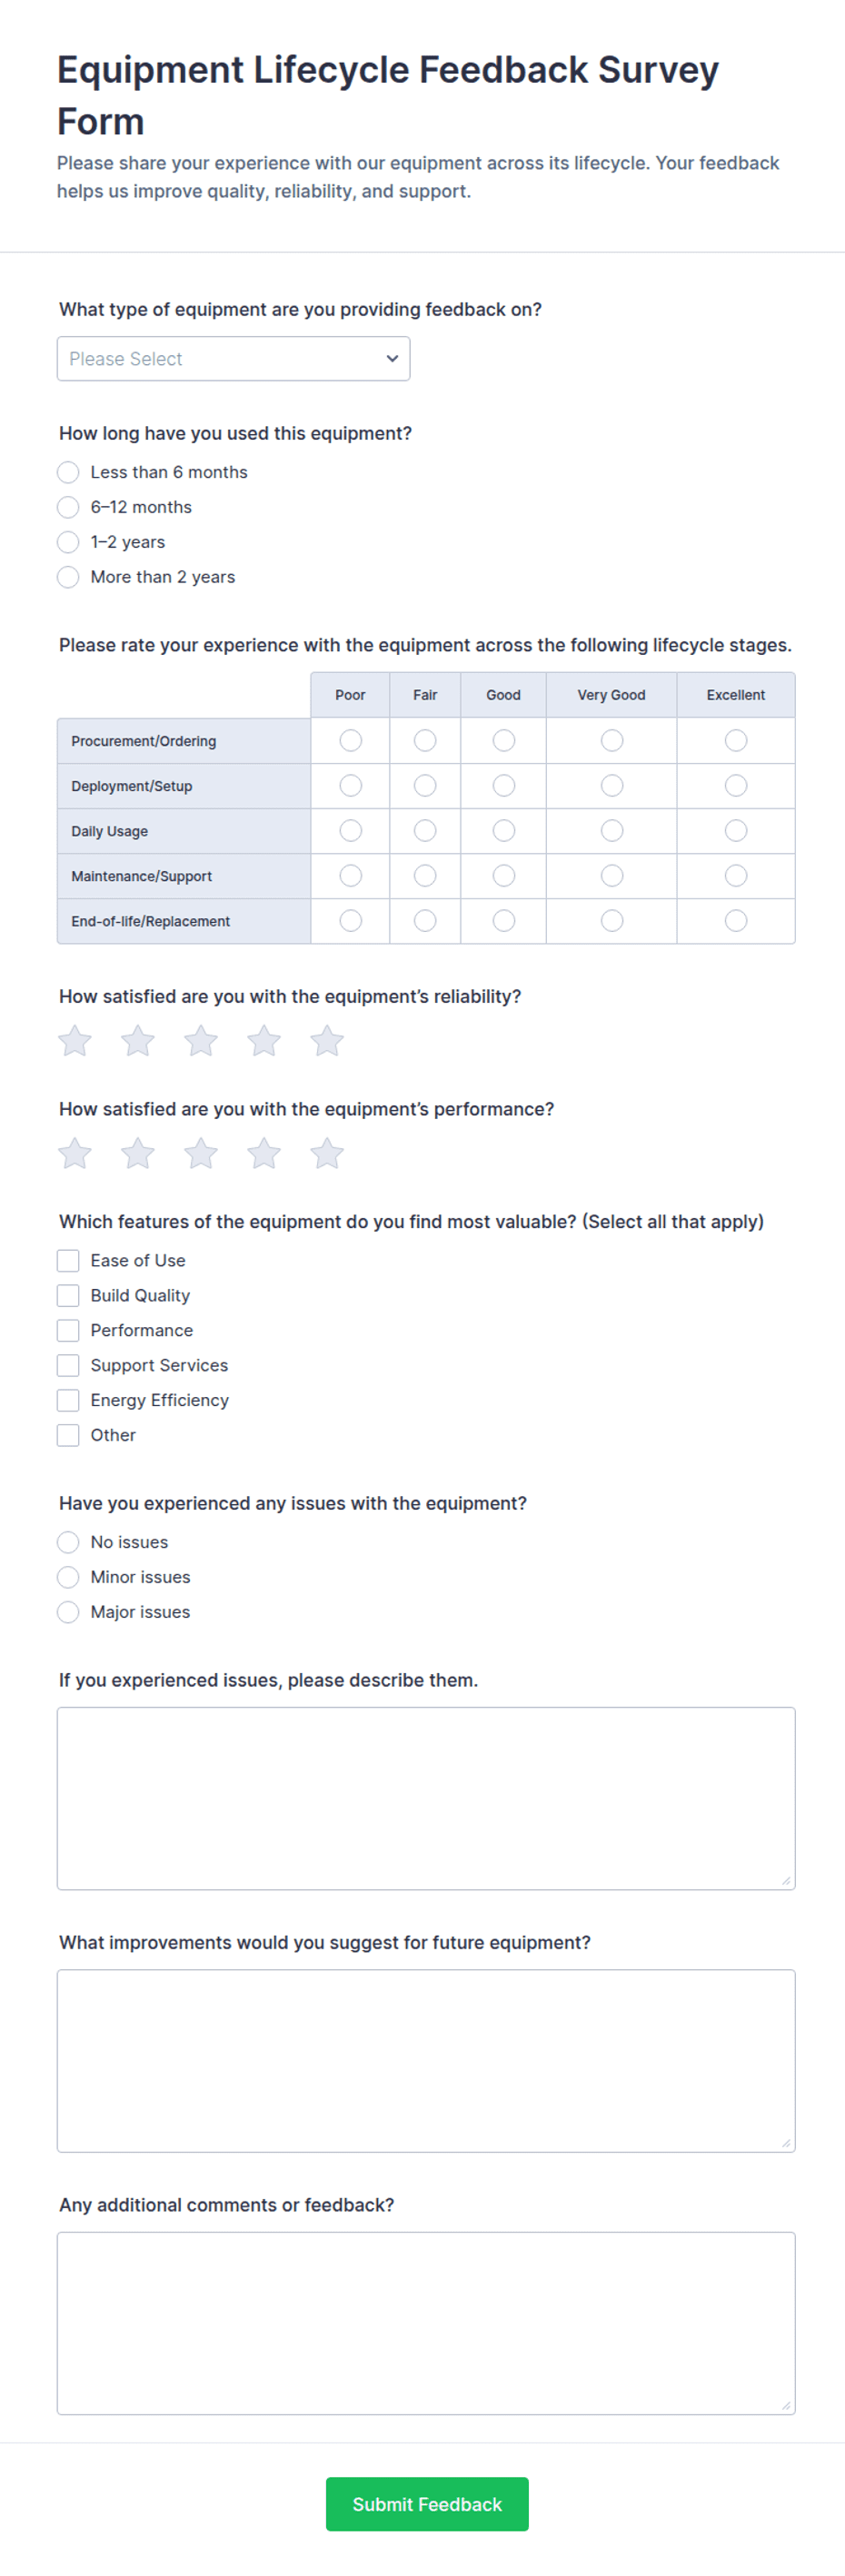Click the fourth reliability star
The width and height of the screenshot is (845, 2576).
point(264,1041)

--

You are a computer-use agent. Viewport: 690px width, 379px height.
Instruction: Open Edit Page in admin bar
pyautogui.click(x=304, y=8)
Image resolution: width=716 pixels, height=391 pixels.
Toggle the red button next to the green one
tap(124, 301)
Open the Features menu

==

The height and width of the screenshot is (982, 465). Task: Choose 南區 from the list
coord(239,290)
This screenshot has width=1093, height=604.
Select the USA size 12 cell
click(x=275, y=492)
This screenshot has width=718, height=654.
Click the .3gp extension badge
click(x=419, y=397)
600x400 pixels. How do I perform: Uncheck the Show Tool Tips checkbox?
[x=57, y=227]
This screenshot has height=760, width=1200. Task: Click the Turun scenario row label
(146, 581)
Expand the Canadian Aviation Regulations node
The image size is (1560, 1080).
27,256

What the task requires —
What is needed is an exact copy of the lines above, from the one containing "Instruction: Open Edit Page in admin bar" through the one containing "Open the Features menu", with nothing added.

Exercise result —
Instruction: Open Edit Page in admin bar
pyautogui.click(x=304, y=8)
Image resolution: width=716 pixels, height=391 pixels.
Toggle the red button next to the green one
tap(124, 301)
Open the Features menu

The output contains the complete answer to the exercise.